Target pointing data

- - - - -

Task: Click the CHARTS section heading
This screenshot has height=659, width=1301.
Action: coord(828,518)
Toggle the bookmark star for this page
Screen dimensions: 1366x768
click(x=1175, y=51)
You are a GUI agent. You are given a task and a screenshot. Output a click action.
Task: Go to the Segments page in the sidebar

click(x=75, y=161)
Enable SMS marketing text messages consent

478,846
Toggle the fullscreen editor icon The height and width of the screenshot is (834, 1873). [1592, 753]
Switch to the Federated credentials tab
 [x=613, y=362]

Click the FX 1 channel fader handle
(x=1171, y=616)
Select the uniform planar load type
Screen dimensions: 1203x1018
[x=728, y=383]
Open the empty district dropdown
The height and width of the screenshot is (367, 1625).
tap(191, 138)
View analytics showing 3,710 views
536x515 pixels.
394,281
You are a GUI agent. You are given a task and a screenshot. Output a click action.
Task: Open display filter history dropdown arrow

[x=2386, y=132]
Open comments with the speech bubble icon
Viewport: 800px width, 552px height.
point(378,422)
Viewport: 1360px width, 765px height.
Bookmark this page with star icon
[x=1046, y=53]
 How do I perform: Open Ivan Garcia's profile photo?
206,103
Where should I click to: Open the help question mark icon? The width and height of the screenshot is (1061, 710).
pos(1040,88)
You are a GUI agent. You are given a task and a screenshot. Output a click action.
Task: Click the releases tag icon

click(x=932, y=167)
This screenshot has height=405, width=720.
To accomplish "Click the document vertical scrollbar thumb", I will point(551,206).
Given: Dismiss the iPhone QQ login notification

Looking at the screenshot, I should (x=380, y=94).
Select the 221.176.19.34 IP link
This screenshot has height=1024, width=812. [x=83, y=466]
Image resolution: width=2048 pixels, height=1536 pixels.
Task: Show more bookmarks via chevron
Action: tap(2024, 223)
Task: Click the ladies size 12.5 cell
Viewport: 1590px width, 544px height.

- - - - -

## Short task
Write out the listing above line for line, with nothing changed.

## Output
Task: Click the CHARTS section heading
This screenshot has height=659, width=1301.
Action: coord(828,518)
Toggle the bookmark star for this page
Screen dimensions: 1366x768
click(x=1175, y=51)
You are a GUI agent. You are given a task and a screenshot. Output a click action.
Task: Go to the Segments page in the sidebar

click(x=75, y=161)
Enable SMS marketing text messages consent

478,846
Toggle the fullscreen editor icon The height and width of the screenshot is (834, 1873). [1592, 753]
Switch to the Federated credentials tab
 [x=613, y=362]

Click the FX 1 channel fader handle
(x=1171, y=616)
Select the uniform planar load type
Screen dimensions: 1203x1018
[x=728, y=383]
Open the empty district dropdown
The height and width of the screenshot is (367, 1625).
tap(191, 138)
View analytics showing 3,710 views
536x515 pixels.
394,281
You are a GUI agent. You are given a task and a screenshot. Output a click action.
Task: Open display filter history dropdown arrow

[x=2386, y=132]
Open comments with the speech bubble icon
Viewport: 800px width, 552px height.
point(378,422)
Viewport: 1360px width, 765px height.
Bookmark this page with star icon
[x=1046, y=53]
 How do I perform: Open Ivan Garcia's profile photo?
206,103
Where should I click to: Open the help question mark icon? The width and height of the screenshot is (1061, 710).
pos(1040,88)
You are a GUI agent. You are given a task and a screenshot. Output a click action.
Task: Click the releases tag icon

click(x=932, y=167)
This screenshot has height=405, width=720.
To accomplish "Click the document vertical scrollbar thumb", I will point(551,206).
Given: Dismiss the iPhone QQ login notification

Looking at the screenshot, I should (x=380, y=94).
Select the 221.176.19.34 IP link
This screenshot has height=1024, width=812. [x=83, y=466]
Image resolution: width=2048 pixels, height=1536 pixels.
Task: Show more bookmarks via chevron
Action: tap(2024, 223)
Task: Click the ladies size 12.5 cell
Viewport: 1590px width, 544px height.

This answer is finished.